In recent years, high fidelity numerical models simultaneously reflecting the behaviors of mechanical systems and their underlying materials have gradually become an indispensable part of modern mechanical and production engineering. In different contexts, the attempt to bridge mechanical engineering with materials science and to replace phenomenological models by the physical ones are named either as integrated computational materials engineering (ICME) or integrated structures and materials design (ISMD). In light of such developments, a large number of models were established. These models not only provide deeper insight into physical relationships within the investigated mechanical systems, but also help with reducing the time and cost required for optimizing the design and processing parameters, especially in new manufacturing technologies such as additive manufacturing (AM). The main objective of this special issue is to introducing state-of-the-art research in the field of integrated structures and materials design, focused on both theories and algorithms of the models, as well as their applications in real engineering problems.

As a response to the Call of Papers, over 8 papers were submitted, and after anonymous review and editors’ evaluation, eventually 4 of them were accepted and included in this special issue.

The first paper written by Rajei et al. presents a modeling system for simulating the production and service of high-performance sintered gears. The paper demonstrates how models on different scales and considering different physical effects can be combined in accordance to ICME’s concept and how do they jointly contribute to the optimization of the product. According to the numerical approach elaborated in this paper, first, using models from both discrete and finite element methods (DEM and FEM), thermomechanical simulations were performed to predict macroscopic behaviors of the gear tooth during the filling and sintering process. Next to that, kinetic Monte Carlo simulation was employed to study microstructural evolution and by using its results as inputs effective elastic properties were determined from the micromechanical homogenization. Then these effective properties were further used in the structural FE model for modeling the heat treatment process. Finally, using the density and hardness value obtained from heat treatment simulation, the load bearing capacity of the gear was calculated employing FE solver with an in-house developed fatigue model. Overall, the paper shows that the ICME approach can be used as a platform for digitalizing the process design and realizing an agile production concept.

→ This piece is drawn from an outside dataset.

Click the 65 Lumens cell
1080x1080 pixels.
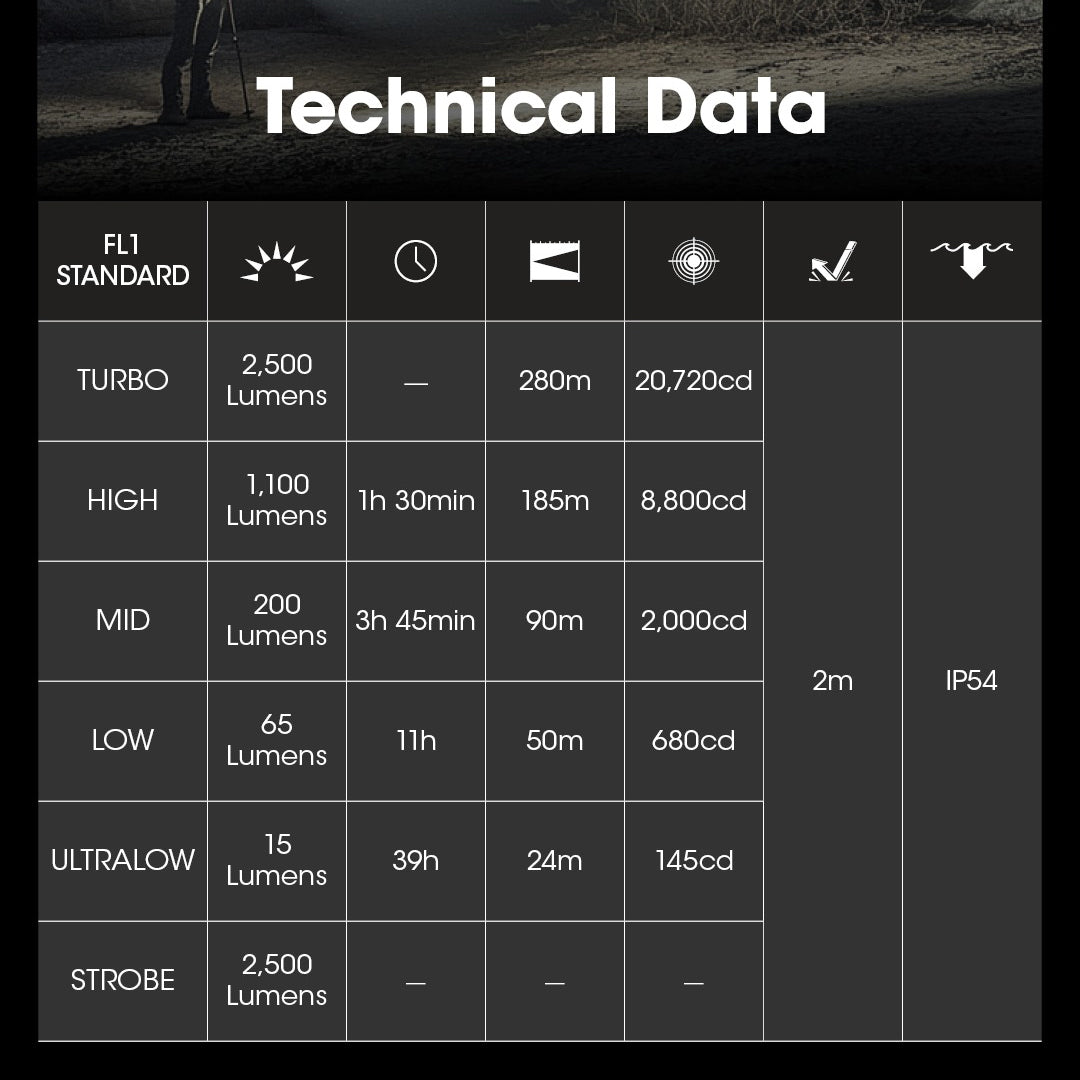click(x=276, y=740)
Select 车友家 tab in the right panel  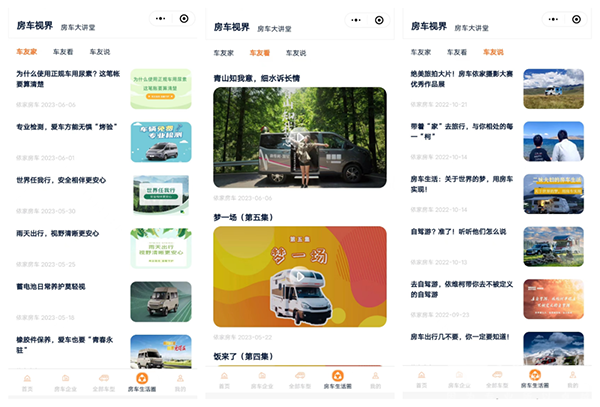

Mechanical components composed of metallic or composite materials with metal matrix are often subjected to cyclic thermomechanical loading beyond their elastic limits. Depending on the load level, they may either fail by low cycle fatigue or ratcheting, or remain safe if elastic shakedown happens. Because determining the state of elastic shakedown is a cumbersome task using the conventional incremental FE calculation, in numerous studies great efforts were spent on developing efficient numerical schemes to realize direct method-based calculations. Two contributions in this special issue concern with this issue, dedicated to the macro and micro scales and focused on the methodology and the application aspects, respectively. The paper written by Spiliopoulos and Kapogiannis reviewed a powerful general-purpose direct method called RSDM (residual stress decomposition method) which is based on the idea of decomposing the residual stress field by Fourier series. As an extension to this method, the authors introduced in their work a numerical approach they developed for predicting the shakedown limit, the so-called RSDM-S. According to RSDM-S, the shakedown limit can be calculated from a converged series of load factors which starts from a high initial value, and then keeps shrinking until the only remaining term in the Fourier decomposition of the residual stress becomes a constant term. Another paper concerning with shakedown analysis, the one written by Chen et al., deals with the strength prediction of particulate reinforced metal matrix composites (PRMMCs). The study emphasizes the need to view PRMMCs as random heterogeneous materials and to investigate the structure-performance relationship from a statistical perspective. Based on this idea, the paper established an integrated numerical platform consisted of model generation, homogenization, direct method, and statistical analysis to study how endurance limit of the material under tensile and shear stresses are related to the microstructural features. By applying such approach to an exemplary PRMMC material, WC-Co, the study calculated endurance limit of the material and suggested a simplified approach for evaluating the material strength under complicated stress states.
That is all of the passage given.